**Exercise aim:** Where the word "options" occurs in a line of the data, return the whole line.

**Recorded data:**
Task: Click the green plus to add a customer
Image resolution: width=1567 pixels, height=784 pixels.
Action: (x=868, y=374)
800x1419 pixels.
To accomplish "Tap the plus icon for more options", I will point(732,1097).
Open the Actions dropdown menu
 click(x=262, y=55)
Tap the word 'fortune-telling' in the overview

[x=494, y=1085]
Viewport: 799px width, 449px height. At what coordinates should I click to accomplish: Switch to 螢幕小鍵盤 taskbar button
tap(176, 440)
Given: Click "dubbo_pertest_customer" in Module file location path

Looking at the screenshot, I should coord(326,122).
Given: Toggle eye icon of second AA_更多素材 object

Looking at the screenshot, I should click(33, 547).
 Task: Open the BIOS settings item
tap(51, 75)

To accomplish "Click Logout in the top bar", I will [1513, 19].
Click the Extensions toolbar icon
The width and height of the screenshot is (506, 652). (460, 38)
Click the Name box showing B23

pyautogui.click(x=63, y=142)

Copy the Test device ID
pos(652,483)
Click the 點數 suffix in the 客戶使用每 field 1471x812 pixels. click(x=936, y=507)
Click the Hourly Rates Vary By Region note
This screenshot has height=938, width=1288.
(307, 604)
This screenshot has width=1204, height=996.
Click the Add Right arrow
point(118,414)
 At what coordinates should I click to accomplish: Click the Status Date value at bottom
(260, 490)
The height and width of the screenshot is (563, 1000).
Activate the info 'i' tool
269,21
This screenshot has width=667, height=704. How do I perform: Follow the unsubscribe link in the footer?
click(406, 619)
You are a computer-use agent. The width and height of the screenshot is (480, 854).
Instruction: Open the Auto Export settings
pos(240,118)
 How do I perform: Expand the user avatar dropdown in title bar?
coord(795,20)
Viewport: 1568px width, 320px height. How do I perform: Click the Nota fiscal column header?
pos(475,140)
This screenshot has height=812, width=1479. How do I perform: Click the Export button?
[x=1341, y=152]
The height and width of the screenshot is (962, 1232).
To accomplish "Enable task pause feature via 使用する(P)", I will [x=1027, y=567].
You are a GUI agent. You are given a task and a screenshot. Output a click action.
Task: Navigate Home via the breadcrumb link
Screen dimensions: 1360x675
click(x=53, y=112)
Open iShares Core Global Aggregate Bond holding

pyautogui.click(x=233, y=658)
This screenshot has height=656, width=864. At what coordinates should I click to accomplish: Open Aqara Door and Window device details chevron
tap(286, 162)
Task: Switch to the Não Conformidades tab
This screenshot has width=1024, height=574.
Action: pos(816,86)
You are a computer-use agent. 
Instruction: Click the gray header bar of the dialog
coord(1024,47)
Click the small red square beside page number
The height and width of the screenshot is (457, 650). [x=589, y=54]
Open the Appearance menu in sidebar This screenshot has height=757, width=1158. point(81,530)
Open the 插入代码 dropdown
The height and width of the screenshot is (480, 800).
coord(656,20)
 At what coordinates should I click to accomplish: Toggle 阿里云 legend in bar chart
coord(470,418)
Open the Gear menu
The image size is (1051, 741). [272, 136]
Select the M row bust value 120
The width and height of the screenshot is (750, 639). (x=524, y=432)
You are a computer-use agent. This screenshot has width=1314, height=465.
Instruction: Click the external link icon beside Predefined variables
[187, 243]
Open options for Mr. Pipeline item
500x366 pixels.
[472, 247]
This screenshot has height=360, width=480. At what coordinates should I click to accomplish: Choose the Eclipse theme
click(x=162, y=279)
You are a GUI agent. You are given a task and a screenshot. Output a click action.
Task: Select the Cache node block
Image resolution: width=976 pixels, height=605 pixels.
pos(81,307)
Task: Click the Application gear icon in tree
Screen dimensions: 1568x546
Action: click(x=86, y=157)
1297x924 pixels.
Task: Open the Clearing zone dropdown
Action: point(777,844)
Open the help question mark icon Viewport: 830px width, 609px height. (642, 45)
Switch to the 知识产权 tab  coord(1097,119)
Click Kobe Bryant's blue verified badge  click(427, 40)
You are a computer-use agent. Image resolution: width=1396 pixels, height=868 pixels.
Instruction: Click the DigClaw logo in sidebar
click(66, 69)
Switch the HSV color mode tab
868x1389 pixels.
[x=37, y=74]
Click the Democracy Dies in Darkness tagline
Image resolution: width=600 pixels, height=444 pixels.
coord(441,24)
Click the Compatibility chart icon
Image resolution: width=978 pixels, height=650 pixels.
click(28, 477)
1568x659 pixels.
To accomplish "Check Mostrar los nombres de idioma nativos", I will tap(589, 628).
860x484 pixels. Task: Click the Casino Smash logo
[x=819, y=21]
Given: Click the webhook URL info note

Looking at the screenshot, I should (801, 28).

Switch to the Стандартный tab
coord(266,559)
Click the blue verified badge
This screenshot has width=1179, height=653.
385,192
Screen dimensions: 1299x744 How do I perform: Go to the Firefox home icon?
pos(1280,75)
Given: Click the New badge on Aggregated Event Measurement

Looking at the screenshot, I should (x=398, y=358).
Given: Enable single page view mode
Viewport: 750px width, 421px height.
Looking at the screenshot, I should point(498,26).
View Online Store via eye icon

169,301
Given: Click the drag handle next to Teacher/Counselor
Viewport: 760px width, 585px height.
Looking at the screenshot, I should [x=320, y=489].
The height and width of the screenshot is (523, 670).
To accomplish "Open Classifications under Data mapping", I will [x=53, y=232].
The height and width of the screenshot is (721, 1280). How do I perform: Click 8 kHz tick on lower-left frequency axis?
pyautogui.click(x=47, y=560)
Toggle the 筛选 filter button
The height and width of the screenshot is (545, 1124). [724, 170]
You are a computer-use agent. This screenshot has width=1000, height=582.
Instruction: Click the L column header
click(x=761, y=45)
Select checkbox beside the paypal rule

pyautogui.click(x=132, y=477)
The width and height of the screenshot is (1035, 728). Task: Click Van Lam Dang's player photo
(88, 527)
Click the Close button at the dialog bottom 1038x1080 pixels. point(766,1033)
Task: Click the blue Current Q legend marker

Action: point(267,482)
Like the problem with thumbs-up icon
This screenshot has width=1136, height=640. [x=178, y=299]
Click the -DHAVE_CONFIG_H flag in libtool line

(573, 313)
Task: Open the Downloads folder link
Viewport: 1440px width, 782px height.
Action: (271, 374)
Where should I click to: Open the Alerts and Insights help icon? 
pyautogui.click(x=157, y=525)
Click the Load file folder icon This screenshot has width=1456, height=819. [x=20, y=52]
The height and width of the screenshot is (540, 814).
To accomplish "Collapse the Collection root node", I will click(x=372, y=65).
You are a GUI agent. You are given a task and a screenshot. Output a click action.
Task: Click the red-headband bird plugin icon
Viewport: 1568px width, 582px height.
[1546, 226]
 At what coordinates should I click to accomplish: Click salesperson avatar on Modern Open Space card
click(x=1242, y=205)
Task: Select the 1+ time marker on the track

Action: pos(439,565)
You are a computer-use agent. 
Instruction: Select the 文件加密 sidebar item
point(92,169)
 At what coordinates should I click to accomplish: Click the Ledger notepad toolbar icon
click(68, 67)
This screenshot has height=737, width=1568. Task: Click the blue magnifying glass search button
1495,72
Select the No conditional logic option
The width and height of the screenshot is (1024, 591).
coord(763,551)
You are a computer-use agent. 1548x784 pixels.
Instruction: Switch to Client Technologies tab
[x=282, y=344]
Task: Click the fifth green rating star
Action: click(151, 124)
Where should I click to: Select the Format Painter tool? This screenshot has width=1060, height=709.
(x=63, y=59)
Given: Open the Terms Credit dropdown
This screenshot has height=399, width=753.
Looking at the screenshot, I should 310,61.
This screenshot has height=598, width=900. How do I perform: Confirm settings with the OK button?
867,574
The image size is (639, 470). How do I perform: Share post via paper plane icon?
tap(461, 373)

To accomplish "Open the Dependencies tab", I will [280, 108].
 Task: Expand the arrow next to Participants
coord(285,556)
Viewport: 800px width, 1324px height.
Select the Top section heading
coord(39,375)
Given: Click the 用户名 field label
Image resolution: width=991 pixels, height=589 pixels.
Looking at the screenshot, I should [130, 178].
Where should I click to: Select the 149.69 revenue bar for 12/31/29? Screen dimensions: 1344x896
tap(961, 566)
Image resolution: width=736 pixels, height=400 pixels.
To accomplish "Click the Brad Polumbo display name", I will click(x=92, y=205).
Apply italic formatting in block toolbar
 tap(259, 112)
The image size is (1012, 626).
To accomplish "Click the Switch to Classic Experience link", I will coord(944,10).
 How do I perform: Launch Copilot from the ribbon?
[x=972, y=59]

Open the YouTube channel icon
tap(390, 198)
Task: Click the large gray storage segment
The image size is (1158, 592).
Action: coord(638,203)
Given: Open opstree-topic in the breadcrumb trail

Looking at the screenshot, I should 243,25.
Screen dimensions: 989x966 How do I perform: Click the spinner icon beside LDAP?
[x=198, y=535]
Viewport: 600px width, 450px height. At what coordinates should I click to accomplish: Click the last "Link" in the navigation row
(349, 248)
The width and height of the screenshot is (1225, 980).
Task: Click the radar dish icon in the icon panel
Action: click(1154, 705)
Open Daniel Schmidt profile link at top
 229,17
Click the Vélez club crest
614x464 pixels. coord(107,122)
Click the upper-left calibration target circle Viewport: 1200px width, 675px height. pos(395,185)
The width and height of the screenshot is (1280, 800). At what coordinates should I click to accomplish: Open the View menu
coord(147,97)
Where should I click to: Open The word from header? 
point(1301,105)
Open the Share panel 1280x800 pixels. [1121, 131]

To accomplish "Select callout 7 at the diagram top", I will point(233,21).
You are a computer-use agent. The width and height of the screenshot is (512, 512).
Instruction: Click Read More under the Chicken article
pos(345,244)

**Result below:**
To accomplish "Tap the plus icon for more options", I will point(732,1097).
Open options for Mr. Pipeline item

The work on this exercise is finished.